Aprotinin preserves cellular junctions and reduces myocardial edema after regional ischemia and cardioplegic arrest.

Background: Cardiac surgery with cardiopulmonary bypass (CPB) and cardioplegic arrest has been associated with myocardial edema attributable to vascular permeability, which is regulated in part by thrombin-induced alterations in cellular junctions. Aprotinin has been demonstrated to prevent activation of the thrombin protease-activated receptor, and we hypothesized that aprotinin preserves myocardial cellular junctions and prevents myocardial edema in a porcine model of regional ischemia and cardioplegic arrest.

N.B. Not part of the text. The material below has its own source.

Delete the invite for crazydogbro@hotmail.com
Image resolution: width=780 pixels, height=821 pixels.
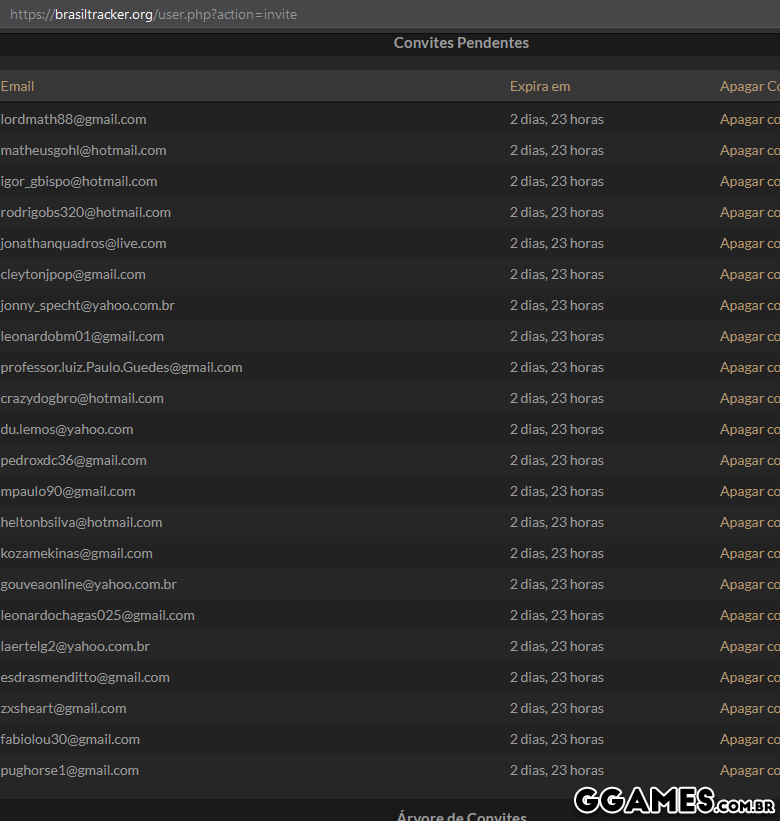tap(749, 398)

Methods and Results: Fourteen pigs were subjected to 30 minutes of regional ischemia, followed by 60 minutes of CPB, with 45 minutes of crystalloid cardioplegia, then 90 minutes of post-CPB reperfusion. The treatment group (n=7) was administered aprotinin (40,000 kallikrein inhibitor units [KIU]/kg loading dose, 40,000 KIU/kg pump prime, and 10,000 KIU/kg per hour continuous infusion). Control animals (n=7) received normal saline. Myocardial vascular endothelial (VE)-cadherin, beta-catenin and gamma-catenin, and associated mitogen-activated protein kinase (MAPK) pathways were assessed by immunoblot and immunoprecipitation. Histologic analysis of the cellular junctions was done by immunofluorescence. Myocardial tissue water content was measured. VE-cadherin, beta-catenin, and gamma-catenin levels were significantly greater in the aprotinin group (all P<0.05). Immunfluorescence confirmed that aprotinin prevented loss of coronary endothelial adherens junction continuity. Aprotinin reduced tyrosine phosphorylation in myocardial tissue sections. Phospho-p38 activity was approximately 30% lower in the aprotinin group (P=0.007). The aprotinin group demonstrated decreased myocardial tissue water content (81.2+/-0.5% versus 83.5+/-0.3%; P=0.01) and reduced intravenous fluid requirements (2.9+/-0.2 L versus 4.0+/-0.4 L; P=0.03).
Conclusions: Aprotinin preserves adherens junctions after regional ischemia and cardioplegic arrest through a mechanism potentially involving the p38 MAPK pathway, resulting in preservation of the VE barrier and reduced myocardial tissue edema.